Human iPSC Derived Microglia Cell Assays
•Microglia are the resident immune cell of the central nervous system (CNS) and pivotal to the neuroinflammatory response and protection of neuronal function.
•The cells make up 10-20% of the cells of the CNS and in a resting state survey their microenvironment for threats to homeostasis within the neuronal microenvironment that would interfere with neuronal function. This homeostasis can be disrupted by bodies such as protein aggregates and apoptotic neurons, leading to both acute and chronic neuroinflammation.
•Microglia are activated following the detection of a threat to this homeostasis and undergo a number of phenotypic responses (cell migration, proliferation, cytokine release and phagocytosis), preventing change to the homeostasis within the neuronal microenvironment and associated detrimental effects on neuronal functional.
▬▬▬
Continue the text on human iPSC-derived microglia cell assays from the point where it stops. The rows that follow were drawn from a separate source.

(Stored dataset items)
▬▬▬
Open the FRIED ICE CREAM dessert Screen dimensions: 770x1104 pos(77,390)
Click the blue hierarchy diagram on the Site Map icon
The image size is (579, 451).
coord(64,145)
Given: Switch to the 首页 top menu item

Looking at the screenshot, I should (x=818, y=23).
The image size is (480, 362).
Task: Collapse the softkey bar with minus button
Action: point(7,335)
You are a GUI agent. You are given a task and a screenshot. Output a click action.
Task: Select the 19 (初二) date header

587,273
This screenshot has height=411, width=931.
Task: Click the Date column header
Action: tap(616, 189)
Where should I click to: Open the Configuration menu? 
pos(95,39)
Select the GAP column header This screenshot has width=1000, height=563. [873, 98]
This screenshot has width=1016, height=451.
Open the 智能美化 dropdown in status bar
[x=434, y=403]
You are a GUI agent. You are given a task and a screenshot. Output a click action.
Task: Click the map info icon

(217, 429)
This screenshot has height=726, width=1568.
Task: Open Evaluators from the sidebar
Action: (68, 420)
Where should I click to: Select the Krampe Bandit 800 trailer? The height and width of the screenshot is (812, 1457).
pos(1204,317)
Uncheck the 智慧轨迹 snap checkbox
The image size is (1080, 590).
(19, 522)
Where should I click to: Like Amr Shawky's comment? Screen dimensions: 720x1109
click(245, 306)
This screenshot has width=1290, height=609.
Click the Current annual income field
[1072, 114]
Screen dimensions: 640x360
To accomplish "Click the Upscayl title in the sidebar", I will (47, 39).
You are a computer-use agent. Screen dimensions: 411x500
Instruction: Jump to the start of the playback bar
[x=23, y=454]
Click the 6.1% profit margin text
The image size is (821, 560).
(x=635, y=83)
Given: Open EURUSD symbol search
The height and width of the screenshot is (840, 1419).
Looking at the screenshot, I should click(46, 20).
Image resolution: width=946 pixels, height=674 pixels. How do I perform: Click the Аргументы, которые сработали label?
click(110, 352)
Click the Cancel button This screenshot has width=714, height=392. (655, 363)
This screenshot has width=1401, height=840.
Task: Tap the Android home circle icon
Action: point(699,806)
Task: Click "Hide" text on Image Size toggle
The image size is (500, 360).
▬▬▬
__EXERCISE RESPONSE__:
•The ability of microglial to detect and respond to aggregated proteins (E.g. β-Amyloid plaques, Lewy bodies/α-synuclein) or apoptotic neurons is important in the pathogenesis of a range of neurodegenerative diseases like Alzheimer’s Disease, Motor Neurone Disease and Parkinson’s Disease.
•This work describes the use of iPSC derived microglia to develop cell models to functionally characterise a range of phenotypic activities (cytokine release, phagocytotic activity and cell migration) in vitro.
•The ability to measure these functions in a lab will allow us to expedite the development of more clinically predictive disease relevant human cell models for a range of neurodegenerative diseases with the aim of identifying more effective treatments any improved model will bring.